In the shelter at the time of the bombing were hundreds of Iraqi civilians. More than 400 people, mostly women and children were killed. Men and boys over the age of 15 had left the shelter to give the women and children some privacy. Jeremy Bowen, a BBC correspondent, was one of the first television reporters on the scene. Bowen was given access to the site and did not find evidence of military use. [ Report aired BBC 1, February 14, 1991 ]

Gulf War: Warning of War

"One high-level intelligence official on the National Intelligence Council (NIC), charged with advising the DCI, was more forward leaning than the analytic judgments published in the NID. The National Intelligence Officer (NIO) for Warning Charles Allen on 25 July [1998] issued a 'warning of war' memorandum in which he stressed that Iraq had nearly achieved the capability to launch a corps-sized operation of sufficient mass to occupy much of Kuwait.

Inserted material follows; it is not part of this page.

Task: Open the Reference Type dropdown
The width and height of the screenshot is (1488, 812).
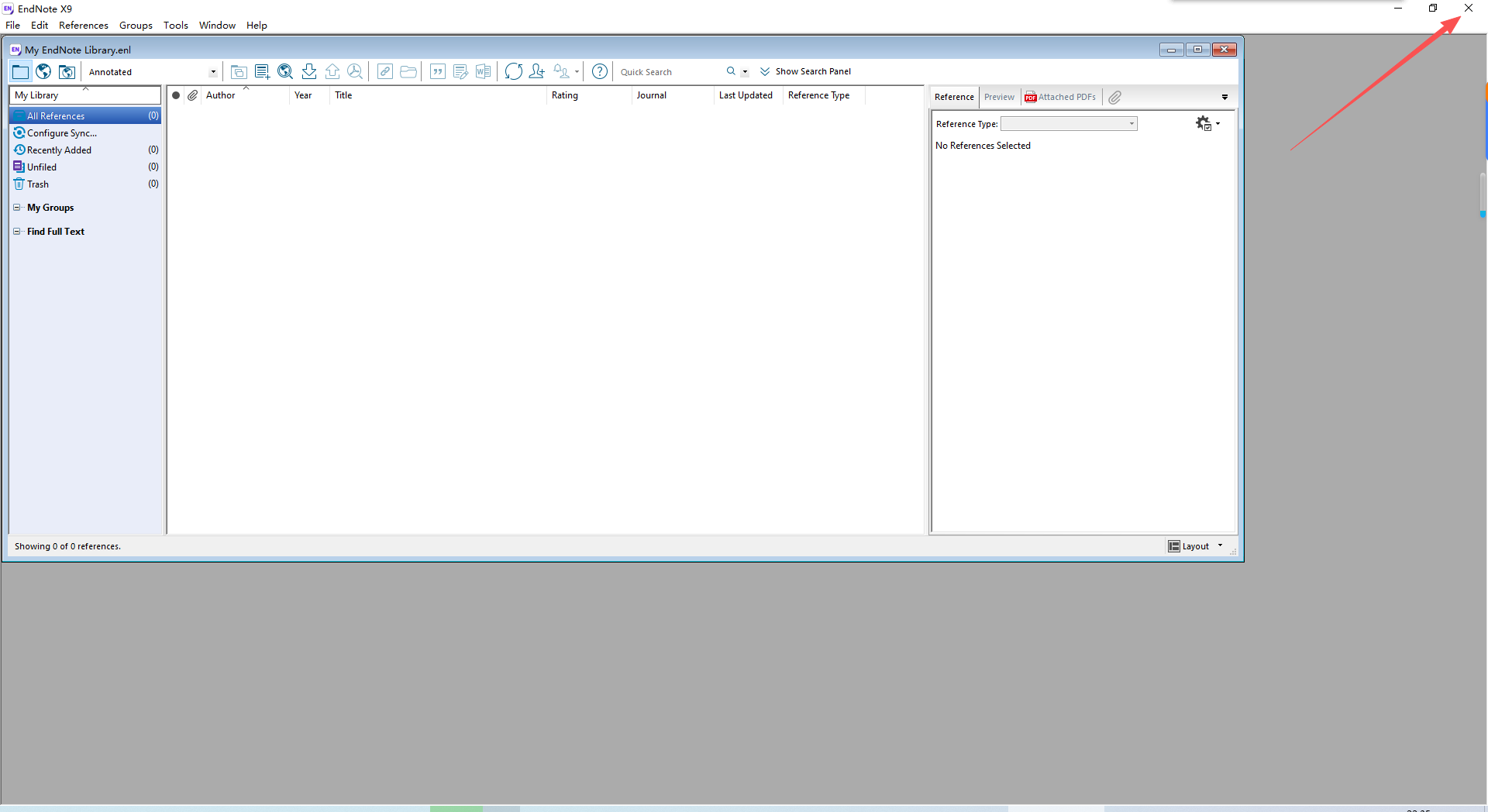Action: [x=1130, y=123]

The memo judged that the chances of a military operation of some sort at better than 60 percent."

Iran Contra

  • From Nomination of Robert M. Gates of Virginia, to be Director of Central Intelligence (Senate: November 5, 1991), Congressional Record: Extract:
"On September 9, 1986, a senior CIA analyst, Charles Allen, wrote a memo on the arms sales to Iran, a copy of which went to Mr. Gates. He also claims to have talked to Mr. Gates regarding shipments of arms to Iran. Mr. Gates cannot recall the conversation or receiving the memo." Re Iran/Contra scandal.
  • "A number of outspoken analysts bitterly criticized him [Allen] for bending his views to political expediency during the Iran initiative. Allen, they said, took advantage of his access to Casey to promote a political line - that an opening could be made to Iranian moderates-that could not be supported by the information they had gathered on Iran's internal politics. Allen played the White House game, these critics claimed, by using contrived information provided by CIA consultant George Cave to support the Iran program. 'Charlie Allen briefed the NSC on the basis of Cave's disinformation,' a senior CIA analyst explains."

[Eclipse: The Last Days of the CIA, Mark Perry, 1992, p. 215.]

Reprimand By William Webster

Director of Central Intelligence William Webster formally reprimanded Allen for failing to comply with the DCI's request for full cooperation in the agency's internal Iran-Contra scandal investigation. After failing to have the reprimand lifted through the regular appeal process, Allen retained future DCI James Woolsey as an attorney and was successful in applying pressure to have the reprimand lifted.

Mark Perry observes "Ironically, Allen's attack on Webster was as unjustified as Webster's reprimand." The reprimand stemmed from a set of missing papers found in Allen's office containing information on the arms-for-hostages deal. Allen claimed they had been inadvertently overlooked in a messy office. Supporters of Allen pointed out that Webster reprimanded the one person in the CIA who had brought his suspicions of a funds diversion to Robert Gates. Others asserted that Allen simply did not respect Webster.

[Eclipse: The Last Days of the CIA, Mark Perry, 1992, p. 216.]

Continuity of Government

From 1980 to November 1982, Allen was detailed to the Office of the Secretary of Defense, where he was deputy director of a continuity of government planning project. A colleague quoted Allen as saying during a COG meeting, "our job is to throw the Constitution out the window." His assignment to the COG project brought him into contact with Oliver North, who was delegated to monitor COG's findings by National Security Adviser Robert McFarlane.

[Eclipse: The Last Days of the CIA, Mark Perry, 1992, p. 215.]


From 1974 to 1977, he was stationed in Canberra, Australia, in an intelligence liaison capacity. Served under CIA Station Chiefs M. Corely Wonus (1934-1992) and John Walker (1921-2002).

The Yom Kippur War

A Government Executive article recounting Allen's history at the CIA noted:

"Allen hasn't always been right, of course. He also has been catastrophically wrong. In 1973, he reviewed intelligence showing Egypt and Syria running military exercises along the Israeli border and decided it was a bluff. He wrote as much in the President's Daily Brief that went to Richard Nixon. Shortly thereafter, the two countries invaded Israel, launching the Yom Kippur War."